Cookies are handled transparently by the fetcher. It behaves as much as possible like a standard web browser.
Fetcher Authentication Process
This task shows you how the fetcher performs authentication.
1. The crawler asks the fetcher for a URL. The crawler does not know anything about authentication, and the fetcher does not know anything about the URLs that must be crawled and crawl rules.
2. The fetcher tests whether the URL matches the authentication configuration pattern.
3. The fetcher tries to fetch the URL a first time, without trying the authentication process. If the session has already been opened and is still active, a reauthentication is not required.
4. The fetcher tests the success/failure condition on the fetched document. If the condition returns "success", this means that the page is correctly authenticated, and is returned as is to the crawler.
5. Else, it means that the session has expired and the fetcher has to reauthenticate:
◦ First, it fetches the gateway as configured. It follows redirections as required, until it finds an HTML page.
◦ The login form is extracted from the HTML according to the configuration.
◦ The parameters are extracted from the form, and completed with the username/password fields configured.

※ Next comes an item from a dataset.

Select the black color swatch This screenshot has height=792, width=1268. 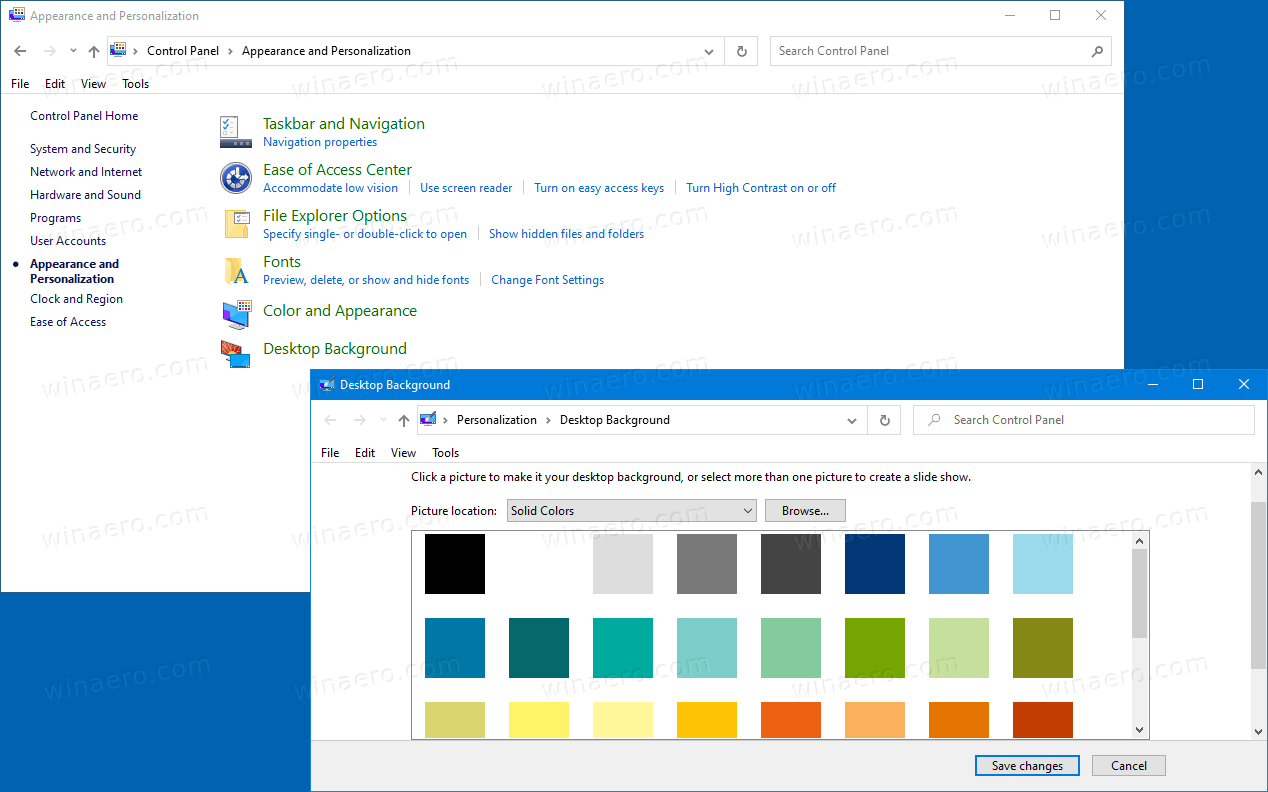[x=455, y=564]
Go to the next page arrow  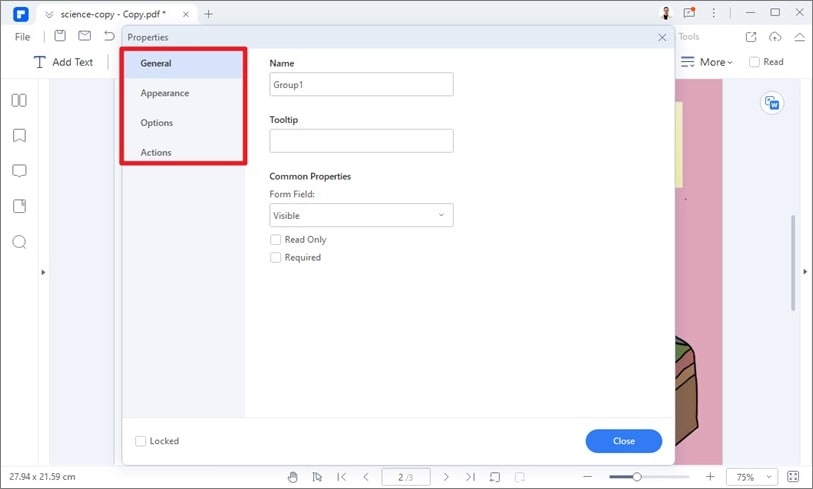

◦ The form action is submitted with all these parameters.
◦ Redirections are followed, with a limit to avoid loops. Redirections are often used at this point to transfer authentication tokens to session cookies (which can live on other domains).
6. Finally the fetcher tries to fetch the original URL a second time.
7. The success/failure condition is tested a second time: if the configuration is correct, it returns "success".
8. If the condition is successful, the document is returned to the crawler.
9. Else, the configuration is broken. A warning is printed in the crawler process log, and the resulting document is still returned to the crawler.
Note: process is the process name of your crawler.
2. Click Apply.
3. Look for full HTTP traces in the crawler process log.
Recommendation: This makes the crawler process log really verbose. Do not enable it continuously.
Convert Cookies Files
If everything fails, you can still try to log in with a browser, export the cookies, and give them to the fetcher. This only works until the session expires. For example, with Firefox.
1. Export the cookies.
2. Convert the cookies file with:
sed -e 's#\([^\t]*\)\t\([^\t]*\)\t\([^\t]*\)\t\([^\t]*\)\t\([^\t]*\)\t\ ([^\t]*\)\t\([^\t\n\r]*\)#<HTTPCookie xmlns="exa:exa.net" version="1" name="\6" value="\7" path="\3" domain="\1" secure="false" expires="2099/04/09-11:09:32"/>#' cookies.txt (change the expiry time if necessary).
3. Stop the crawler process.
4. Overwrite the content of the <DATADIR>/fetcher/crawler-INSTANCE/fetcher_CRAWLERNAME/cookies.txt file with the converted cookies.txt file.